## EXERCISE DETAILS:
Exactly as written, restate the material below from its first line through the line containing "log in (368, 207)", and stop there.

## DATA FOR ANALYSIS:
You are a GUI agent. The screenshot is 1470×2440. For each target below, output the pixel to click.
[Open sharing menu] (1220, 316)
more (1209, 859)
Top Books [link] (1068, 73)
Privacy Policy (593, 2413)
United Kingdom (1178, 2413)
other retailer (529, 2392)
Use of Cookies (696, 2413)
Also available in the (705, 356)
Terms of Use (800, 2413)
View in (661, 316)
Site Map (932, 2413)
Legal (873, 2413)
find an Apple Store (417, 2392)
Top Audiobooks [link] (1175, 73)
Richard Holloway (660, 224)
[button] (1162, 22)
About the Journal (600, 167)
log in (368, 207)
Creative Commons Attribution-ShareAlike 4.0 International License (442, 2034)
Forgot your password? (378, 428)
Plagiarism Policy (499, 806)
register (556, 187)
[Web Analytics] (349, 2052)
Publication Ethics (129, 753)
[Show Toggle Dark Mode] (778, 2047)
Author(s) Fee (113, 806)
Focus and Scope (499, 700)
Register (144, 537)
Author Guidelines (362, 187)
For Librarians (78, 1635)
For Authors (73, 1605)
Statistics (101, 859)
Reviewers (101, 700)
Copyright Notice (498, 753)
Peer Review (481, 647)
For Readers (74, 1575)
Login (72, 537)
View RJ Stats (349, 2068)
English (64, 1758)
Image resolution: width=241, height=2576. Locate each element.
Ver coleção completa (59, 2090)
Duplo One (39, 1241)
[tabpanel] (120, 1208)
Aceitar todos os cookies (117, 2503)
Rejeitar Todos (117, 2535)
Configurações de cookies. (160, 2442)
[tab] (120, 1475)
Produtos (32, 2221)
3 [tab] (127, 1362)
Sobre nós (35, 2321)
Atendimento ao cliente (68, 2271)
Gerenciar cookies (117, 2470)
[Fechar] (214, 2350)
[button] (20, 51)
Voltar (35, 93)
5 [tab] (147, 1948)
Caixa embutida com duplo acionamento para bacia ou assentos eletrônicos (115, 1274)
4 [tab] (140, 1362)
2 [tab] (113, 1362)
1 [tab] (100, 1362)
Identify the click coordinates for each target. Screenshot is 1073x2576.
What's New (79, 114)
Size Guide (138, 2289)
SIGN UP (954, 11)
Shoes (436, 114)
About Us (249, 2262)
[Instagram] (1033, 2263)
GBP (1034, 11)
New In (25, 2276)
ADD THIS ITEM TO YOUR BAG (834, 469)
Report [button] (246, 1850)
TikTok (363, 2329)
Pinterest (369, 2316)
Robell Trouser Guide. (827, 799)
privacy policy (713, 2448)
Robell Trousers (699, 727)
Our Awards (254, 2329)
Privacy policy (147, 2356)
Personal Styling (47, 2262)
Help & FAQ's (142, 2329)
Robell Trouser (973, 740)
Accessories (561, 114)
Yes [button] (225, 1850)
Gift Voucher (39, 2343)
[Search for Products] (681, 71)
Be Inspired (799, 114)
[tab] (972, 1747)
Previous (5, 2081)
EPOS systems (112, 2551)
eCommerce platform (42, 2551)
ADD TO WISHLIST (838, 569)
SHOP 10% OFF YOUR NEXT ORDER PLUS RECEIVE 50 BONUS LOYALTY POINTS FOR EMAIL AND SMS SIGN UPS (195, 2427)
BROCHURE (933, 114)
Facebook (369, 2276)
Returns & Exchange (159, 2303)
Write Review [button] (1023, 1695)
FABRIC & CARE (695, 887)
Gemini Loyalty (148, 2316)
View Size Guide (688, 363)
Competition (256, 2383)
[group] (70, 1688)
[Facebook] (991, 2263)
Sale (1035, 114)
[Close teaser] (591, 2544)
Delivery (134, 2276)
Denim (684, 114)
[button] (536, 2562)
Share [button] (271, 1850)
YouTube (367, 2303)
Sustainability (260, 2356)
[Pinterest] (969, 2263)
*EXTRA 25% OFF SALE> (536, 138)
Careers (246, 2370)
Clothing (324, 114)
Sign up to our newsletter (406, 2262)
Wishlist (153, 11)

## REPLY TO THE EXERCISE:
You are a GUI agent. The screenshot is 1470×2440. For each target below, output the pixel to click.
[Open sharing menu] (1220, 316)
more (1209, 859)
Top Books [link] (1068, 73)
Privacy Policy (593, 2413)
United Kingdom (1178, 2413)
other retailer (529, 2392)
Use of Cookies (696, 2413)
Also available in the (705, 356)
Terms of Use (800, 2413)
View in (661, 316)
Site Map (932, 2413)
Legal (873, 2413)
find an Apple Store (417, 2392)
Top Audiobooks [link] (1175, 73)
Richard Holloway (660, 224)
[button] (1162, 22)
About the Journal (600, 167)
log in (368, 207)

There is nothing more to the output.